*WORKING DATA:*
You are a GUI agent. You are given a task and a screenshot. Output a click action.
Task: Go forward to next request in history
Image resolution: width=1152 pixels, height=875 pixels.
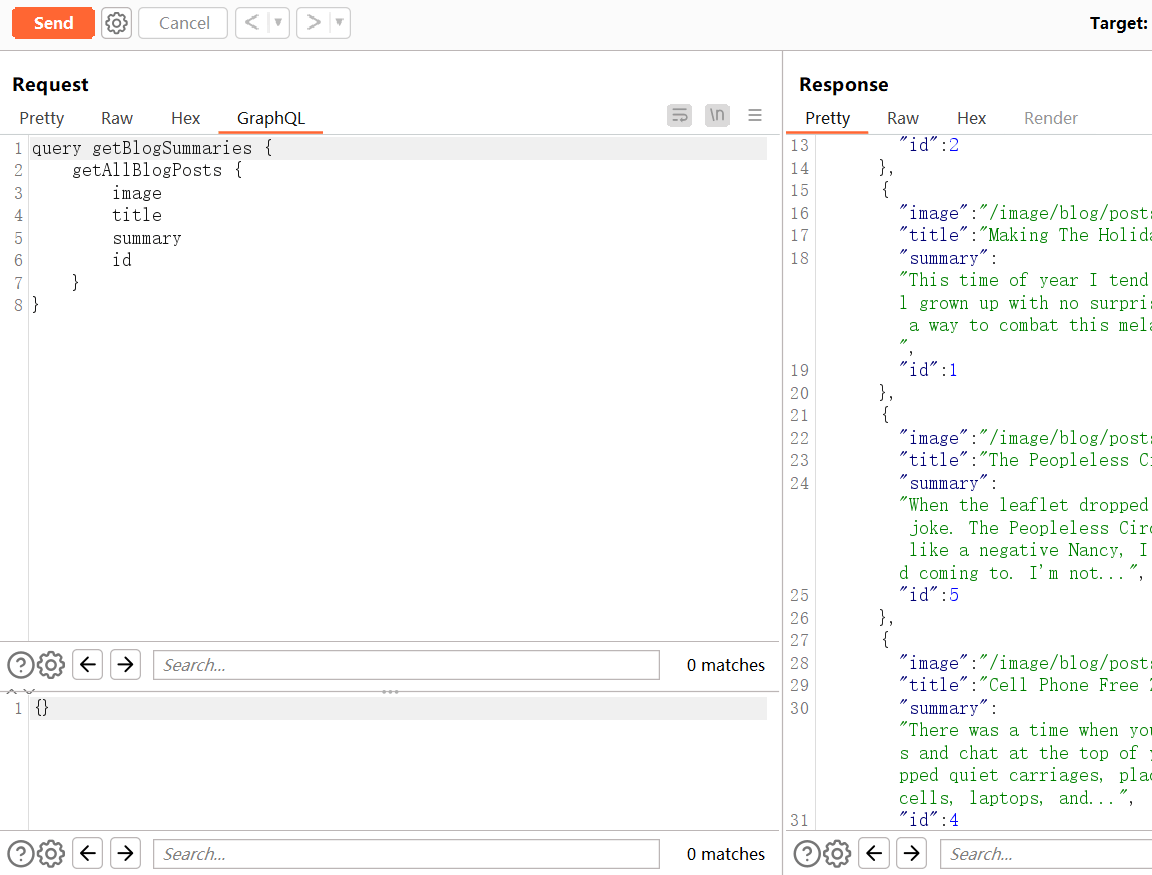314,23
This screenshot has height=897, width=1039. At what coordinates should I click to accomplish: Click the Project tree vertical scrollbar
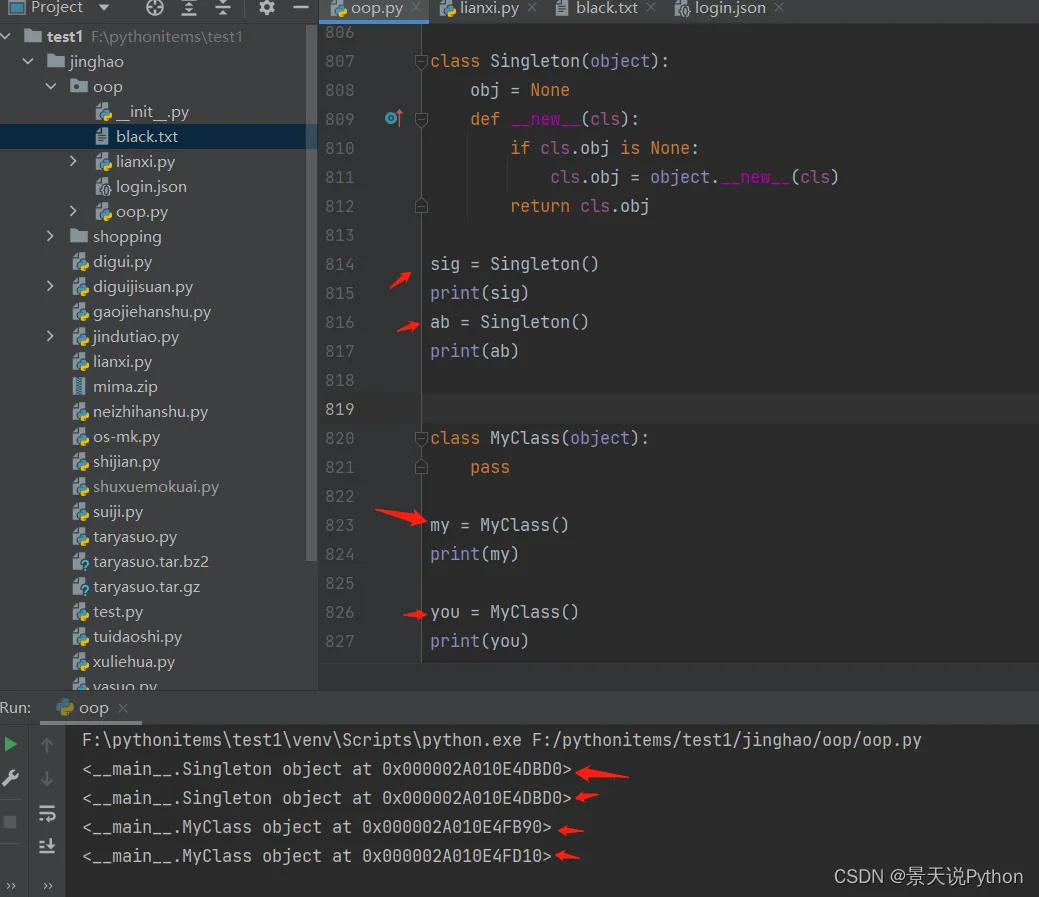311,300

==

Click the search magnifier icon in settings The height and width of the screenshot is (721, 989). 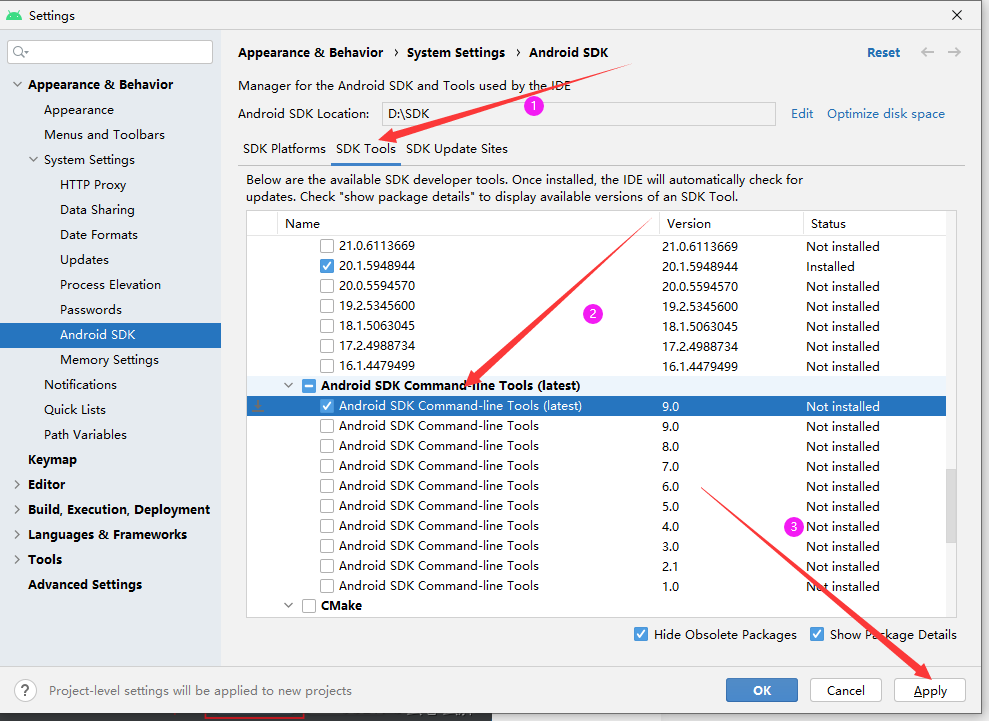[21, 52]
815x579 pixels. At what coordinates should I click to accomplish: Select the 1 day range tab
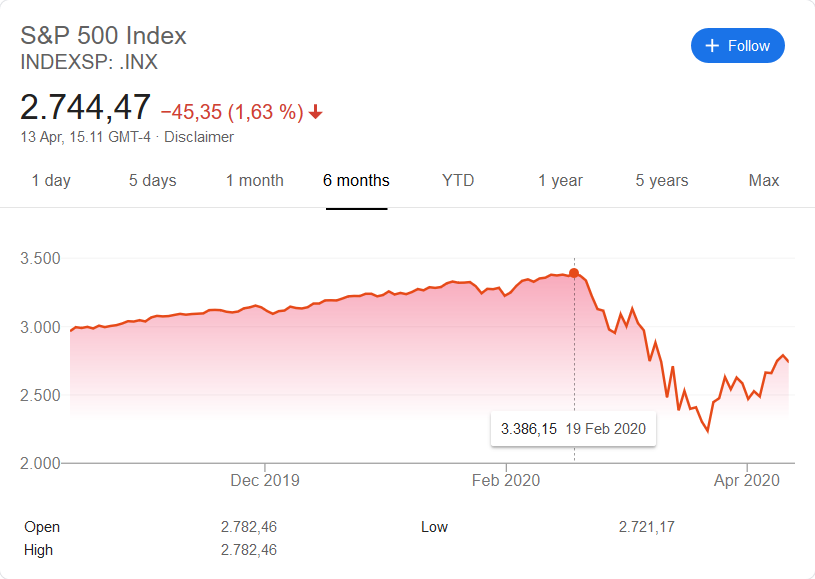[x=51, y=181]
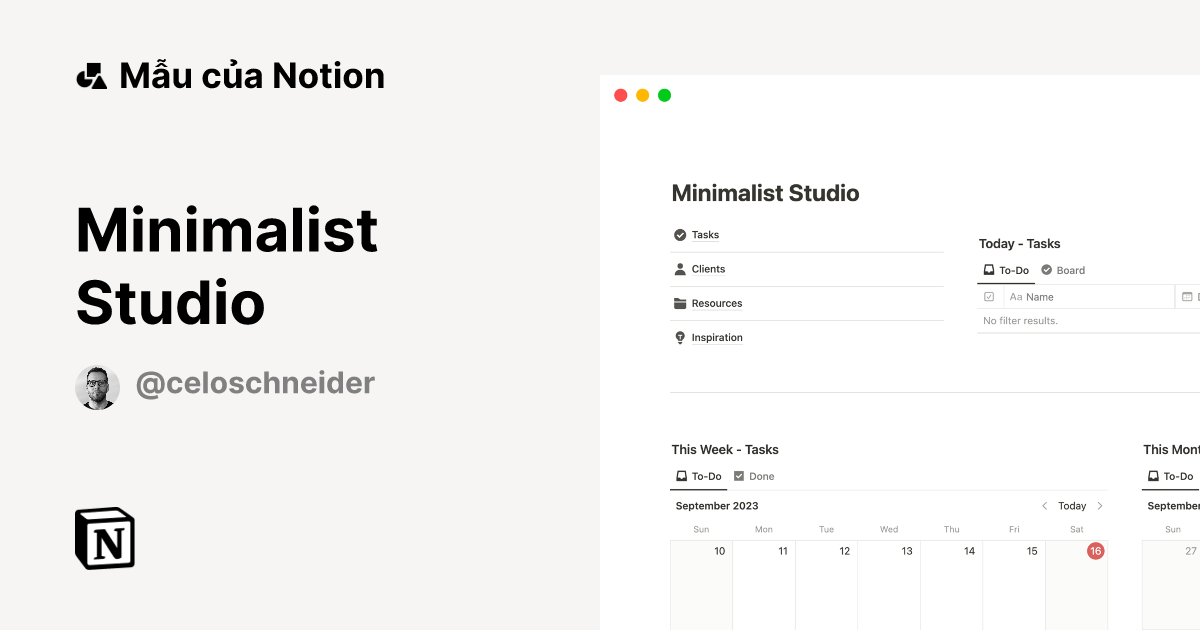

*PROBLEM STATEMENT:* Please count the lines in the items above that contain the word "pixels", and reply with that number only.

*RESULT FOR THIS TASK:* 2